20. Sekitar Perkampungan Kami
Ketika sudah banyak teman-teman kami meninggalkan perkampungan – kompleks perumahan kami, termasuk dua anak saya dan ibunya – dua di kota kabupaten Gao An dan ibunya di ibukota provinsi Nanchang – maka bertambah sepilah kami. Bertambah sepilah saya. Rasanya perkampungan kami bagaikan baru saja ditinggalkan begitu banyak orang. Di rumah tidak enak – mau ke luar ya mau ke mana? Sekitar rumah – banyak tanaman – bunga-bunga dan tanaman buat makanan – seperti tanaman cabe – cabe rawit – cabe Vietnam – yang bukan main pedasnya. Ini sekitar depan dan pinggiran rumah. Di belakang – dekat saluran air dari dapur – saya tanami serai – yang kini sudah menjadi begitu subur dan tinggi batangnya.

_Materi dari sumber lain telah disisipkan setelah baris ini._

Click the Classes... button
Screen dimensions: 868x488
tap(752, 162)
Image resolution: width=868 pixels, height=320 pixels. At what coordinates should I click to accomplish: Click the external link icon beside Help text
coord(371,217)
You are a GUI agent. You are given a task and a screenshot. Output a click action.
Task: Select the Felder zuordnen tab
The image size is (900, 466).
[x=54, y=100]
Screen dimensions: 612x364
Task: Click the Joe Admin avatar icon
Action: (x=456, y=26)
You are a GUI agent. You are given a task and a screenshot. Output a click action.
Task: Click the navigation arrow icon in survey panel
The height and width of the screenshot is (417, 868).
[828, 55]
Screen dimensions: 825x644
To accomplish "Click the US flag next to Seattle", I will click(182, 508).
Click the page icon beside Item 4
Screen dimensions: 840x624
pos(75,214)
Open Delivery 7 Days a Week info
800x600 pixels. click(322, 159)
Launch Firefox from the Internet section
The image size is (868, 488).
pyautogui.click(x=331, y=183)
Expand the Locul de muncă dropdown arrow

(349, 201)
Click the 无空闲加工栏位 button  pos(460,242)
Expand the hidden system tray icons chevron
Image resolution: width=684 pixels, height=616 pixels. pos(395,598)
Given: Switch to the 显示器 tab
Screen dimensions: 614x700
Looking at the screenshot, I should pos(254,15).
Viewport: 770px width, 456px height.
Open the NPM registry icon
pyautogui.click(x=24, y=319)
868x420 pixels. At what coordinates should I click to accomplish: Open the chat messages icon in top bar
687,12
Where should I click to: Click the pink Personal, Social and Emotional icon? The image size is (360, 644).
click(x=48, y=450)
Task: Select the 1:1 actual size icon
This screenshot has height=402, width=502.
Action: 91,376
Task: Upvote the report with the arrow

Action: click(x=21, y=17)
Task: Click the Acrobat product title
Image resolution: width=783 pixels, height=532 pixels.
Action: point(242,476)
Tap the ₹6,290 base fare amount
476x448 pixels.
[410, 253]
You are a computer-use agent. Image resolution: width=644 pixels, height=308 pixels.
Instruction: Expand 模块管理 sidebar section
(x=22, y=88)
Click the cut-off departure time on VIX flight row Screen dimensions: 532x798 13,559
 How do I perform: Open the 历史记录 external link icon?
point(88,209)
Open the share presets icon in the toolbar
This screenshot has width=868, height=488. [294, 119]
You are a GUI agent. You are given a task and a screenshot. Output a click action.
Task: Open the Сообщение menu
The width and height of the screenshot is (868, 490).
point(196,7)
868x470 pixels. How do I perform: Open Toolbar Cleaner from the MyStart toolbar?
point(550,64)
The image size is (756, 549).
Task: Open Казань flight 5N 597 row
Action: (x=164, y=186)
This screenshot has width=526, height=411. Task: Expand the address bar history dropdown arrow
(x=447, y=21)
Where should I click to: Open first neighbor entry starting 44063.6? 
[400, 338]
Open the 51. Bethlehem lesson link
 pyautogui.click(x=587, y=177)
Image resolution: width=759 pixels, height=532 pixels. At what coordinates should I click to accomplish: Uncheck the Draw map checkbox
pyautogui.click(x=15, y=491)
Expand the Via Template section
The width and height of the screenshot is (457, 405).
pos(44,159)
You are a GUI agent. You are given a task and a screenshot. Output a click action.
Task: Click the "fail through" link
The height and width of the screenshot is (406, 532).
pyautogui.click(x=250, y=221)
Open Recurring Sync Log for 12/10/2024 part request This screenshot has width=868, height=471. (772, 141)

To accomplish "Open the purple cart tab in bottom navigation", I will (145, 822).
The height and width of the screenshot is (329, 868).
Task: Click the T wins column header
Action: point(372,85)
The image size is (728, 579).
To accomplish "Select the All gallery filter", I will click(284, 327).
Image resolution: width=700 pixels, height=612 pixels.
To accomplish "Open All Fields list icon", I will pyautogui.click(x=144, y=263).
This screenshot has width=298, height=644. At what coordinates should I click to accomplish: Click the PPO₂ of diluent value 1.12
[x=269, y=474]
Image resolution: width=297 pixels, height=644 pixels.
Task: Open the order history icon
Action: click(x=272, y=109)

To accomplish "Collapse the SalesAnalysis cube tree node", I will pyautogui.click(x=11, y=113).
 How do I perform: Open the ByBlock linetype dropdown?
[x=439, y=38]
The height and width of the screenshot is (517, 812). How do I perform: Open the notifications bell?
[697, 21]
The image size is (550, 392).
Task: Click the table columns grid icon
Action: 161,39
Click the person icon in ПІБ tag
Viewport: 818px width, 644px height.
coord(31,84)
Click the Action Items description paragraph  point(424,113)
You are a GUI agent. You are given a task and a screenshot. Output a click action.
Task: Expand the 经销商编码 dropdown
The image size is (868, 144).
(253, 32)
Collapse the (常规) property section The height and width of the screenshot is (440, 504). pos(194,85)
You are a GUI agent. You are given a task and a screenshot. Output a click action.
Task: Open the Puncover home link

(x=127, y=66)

Pembagian kerjanya gampang diuraikan. Istri saya bagian bunga-bungaan – bagian makanan mata. Sedangkan saya bagian tanaman makanan – yang buat dimakan – bagian perut. Semua tanaman yang boleh dimakan dan buat dimakan – sayalah yang bertanggungjawab. Baik menanamnya maupun memeliharanya – seperti menyiram dan memupukinya. Sudah menjadi adat kebiasaan – sudah umum – pabila tanaman pribadi – perseorangan – akan jauh lebih baik dan lebih subur daripada tanaman kolektive. Kebiasaan ini terjadi pada siapa saja – pada semua kami yang ada di perkampungan kami. Sebab banyak di antara kami yang punya tanaman pribadi – sepetak kecil di sekitar rumahnya. Dan tanaman itu bermacam-macam. Tanaman dan tetumbuhan buat makanan mata – penglihatan – maupun buat makanan perut – kenikmatan dan kelezatan buat selera. Ada tanaman daun sup – sledri ada tanaman cekur – kucai dan jeruknipis yang banyak digunakan dalam masakan dan ada tanaman kacang-kacangan – kacang panjang – kacang ercis dan lainnya.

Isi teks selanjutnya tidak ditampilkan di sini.